State/Federal Issues and Law
Midwest Generation and Kincaid present several arguments concerning issues of both
federal and state law regarding the inclusion of the MPS in a rule that the Board adopts for
second notice. The Board appreciates these arguments, but will not discuss or rule on those
arguments here. The issues raised are more appropriately considered by the Board in
determining whether or not to include the MPS at second notice, rather than in a discussion
concerning additional hearings. As Ameren points out, legal issues do not profit from testimony
at a hearing. Therefore, the Board will not consider these issues today; instead the Board asks
that these arguments be presented in post-hearing comments and the Board will address them at
that time.

7
Need for Additional Hearings/New Docket
Midwest Generation and Kincaid express concerns about the inability of participants to
fully examine the impacts of the joint statements. Specifically Midwest Generation and Kincaid
are concerned about the potential impact of the MPS on companies that do not opt-in to the
voluntary MPS program, on future SO
2
, and NO
x
rulemakings, and the specific effect on
Midwest Generation and Kincaid operations in controlling mercury emissions. To address these
potential concerns, Midwest Generation seeks additional hearings and Kincaid seeks additional
hearings and new docket for the changes proposed in the joint statements. Although cognizant of
the concerns expressed by Midwest Generation and Kincaid, the Board is unconvinced that
additional hearings will further develop a record in order to address these concerns.

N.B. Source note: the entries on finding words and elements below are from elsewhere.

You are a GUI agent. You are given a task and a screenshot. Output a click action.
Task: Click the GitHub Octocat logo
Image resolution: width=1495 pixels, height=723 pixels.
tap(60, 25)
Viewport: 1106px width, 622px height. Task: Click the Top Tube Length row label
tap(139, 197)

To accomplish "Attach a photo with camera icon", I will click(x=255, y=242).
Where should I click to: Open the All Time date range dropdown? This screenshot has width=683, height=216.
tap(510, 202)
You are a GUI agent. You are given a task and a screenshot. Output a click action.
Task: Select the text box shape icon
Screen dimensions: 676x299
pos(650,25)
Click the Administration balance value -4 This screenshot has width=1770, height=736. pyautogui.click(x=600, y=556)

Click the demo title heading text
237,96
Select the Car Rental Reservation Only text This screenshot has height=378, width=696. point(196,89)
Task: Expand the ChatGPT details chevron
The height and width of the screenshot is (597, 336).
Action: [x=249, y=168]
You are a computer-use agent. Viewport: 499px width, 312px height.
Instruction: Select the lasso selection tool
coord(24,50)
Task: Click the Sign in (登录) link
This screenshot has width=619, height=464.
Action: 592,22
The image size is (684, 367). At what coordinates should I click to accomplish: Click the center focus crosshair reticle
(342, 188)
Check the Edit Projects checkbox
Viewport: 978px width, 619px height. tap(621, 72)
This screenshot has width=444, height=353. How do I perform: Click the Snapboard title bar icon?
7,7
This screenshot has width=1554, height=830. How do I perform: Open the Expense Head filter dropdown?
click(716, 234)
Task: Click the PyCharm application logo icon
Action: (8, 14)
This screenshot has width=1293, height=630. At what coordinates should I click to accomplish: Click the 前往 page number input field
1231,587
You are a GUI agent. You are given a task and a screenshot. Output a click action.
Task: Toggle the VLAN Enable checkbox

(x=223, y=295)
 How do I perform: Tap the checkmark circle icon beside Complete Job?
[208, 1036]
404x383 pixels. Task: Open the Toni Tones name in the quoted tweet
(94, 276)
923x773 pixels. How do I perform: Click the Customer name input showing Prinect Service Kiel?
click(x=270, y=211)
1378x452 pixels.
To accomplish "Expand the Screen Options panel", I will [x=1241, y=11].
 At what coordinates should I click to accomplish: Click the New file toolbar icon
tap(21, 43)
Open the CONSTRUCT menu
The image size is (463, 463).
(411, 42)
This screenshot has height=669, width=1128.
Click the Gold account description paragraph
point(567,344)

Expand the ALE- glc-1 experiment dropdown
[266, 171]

As pointed out by both the Agency and Ameren, the Ameren/Agency joint statement was
filed before the beginning of the August hearings. Prefiled questions were filed addressing many
of these issues and follow-up questions further flushed out information relating to these issues.
Also, the hearing officer specifically asked several questions on the record concerning not only
the joint statements, but also proposed language from Kincaid. The hearing officer invited all
participants to comment on those questions. August Tr. at 1876-78. Thus, the Board expects
that additional information concerning the joint statements as well as many other aspects of the
proposal will be filed in the post-hearing comments.
1
The Board finds that the concerns expressed in the motion for additional hearing and by
Kincaid in seeking a new docket, can be addressed in post-hearing comments. Certainly, the
Board may revisit this issue after receipt of post-hearing comments; however, the Board finds
that ordering additional hearings is premature. Therefore, the motion to hold additional hearings
is denied.
CONCLUSION
After reviewing the arguments by participants, the Board finds that holding additional
hearings will not assist in the development of the record in this proceeding. Therefore, the Board
denies the motion to hold additional hearings.
IT IS SO ORDERED.
I, Dorothy M. Gunn, Clerk of the Illinois Pollution Control Board, certify that the Board
adopted the above order on September 7, 2006, by a vote of 4-0.
Dorothy M. Gunn, Clerk
Illinois Pollution Control Board
1
Post-hearing comments are currently due on September 20, 2006.